Black Americans bought guns at a rate 58% higher than in previous years — the largest increase for any demographic group.

At Los Ranchos Gun Shop in Los Ranchos de Albuquerque, a community of farmland and stately adobe homes set along the Rio Grande, it’s become common for people to walk in and say, “I’ve never owned a gun before,” said store owner Mark Abramson.

Armed Black groups like the Minnesota Freedom Fighters work to protect the streets as calls for racial justice mount.

Sept. 21, 2020

Most new clients say they want a gun for self-defense. Abramson said his store has seen an increase in women and people of color.
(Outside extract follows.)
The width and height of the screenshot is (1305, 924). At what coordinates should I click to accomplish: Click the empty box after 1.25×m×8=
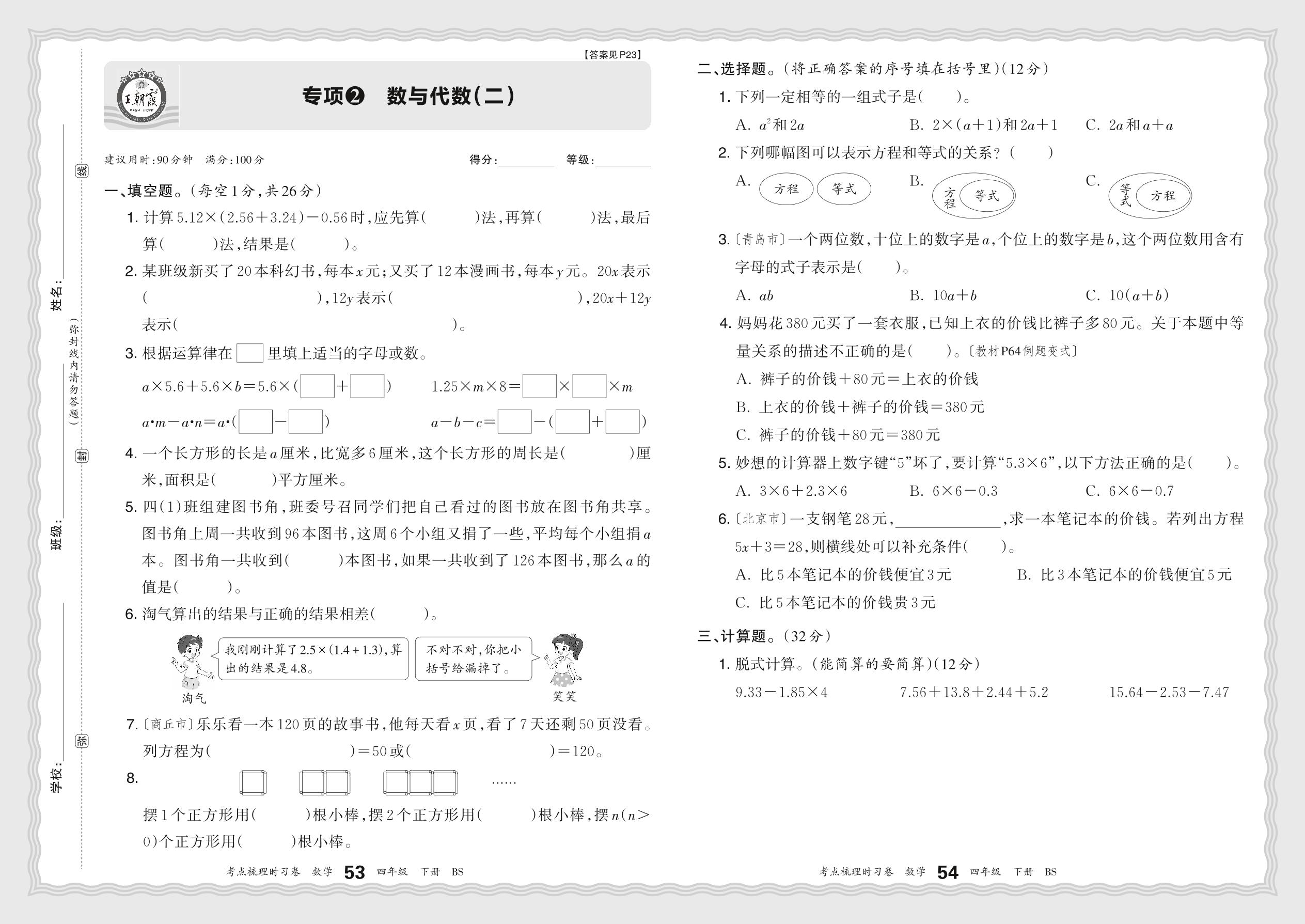[539, 386]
Some Asian Americans have told him they were afraid of being targeted in racially motivated attacks after President Trump repeatedly blamed China for spreading the coronavirus to the rest of the world.

Abramson, who considers himself a liberal, said he sees more gun sales as a natural consequence of heightened political tensions, which he believes have been exacerbated by the news media. He and his employees have talked about the need to defend their store from looting should violence break out after the election.

“If you’re fomenting fear and violence at the very extremes, there’s a point where people take up arms,” Abramson said.

There are other reasons people are buying guns, he said.

When the government was offering federal unemployment insurance subsidies to people who lost work because of the pandemic, many people were earning more than they were when they had jobs.

“There was a lot of people with a lot of extra cash,” he said.

And there’s crime. Albuquerque has some of the highest rates of property and violent crime in the nation, although homicides have decreased slightly this year.

“A lot of people feel they cannot rely on the police,” Abramson said.

He said he fields about 75 calls a day from people looking for products that he usually sells but hasn’t been able to keep in stock lately.

On a recent morning, a man named Jason stopped by on his way to work looking for ammo. He was in luck.

There was one box of bullets left for his AR-15-style rifle. He was surprised to see that the package of 20 bullets was available for just $11 as opposed to the $20 or $30 being charged online.

“There’s been so much price gouging,” he said.

The man, who declined to give his last name because he did not want his employer to know that he owns a gun, said he had been into firearms for a few years.

“But I’m not a gun nut,” he said. “I’m not a Republican or anything.”

He said several of his friends who never were gun owners bought firearms for the first time this year.

“Everyone is scared,” he said. “On all sides.”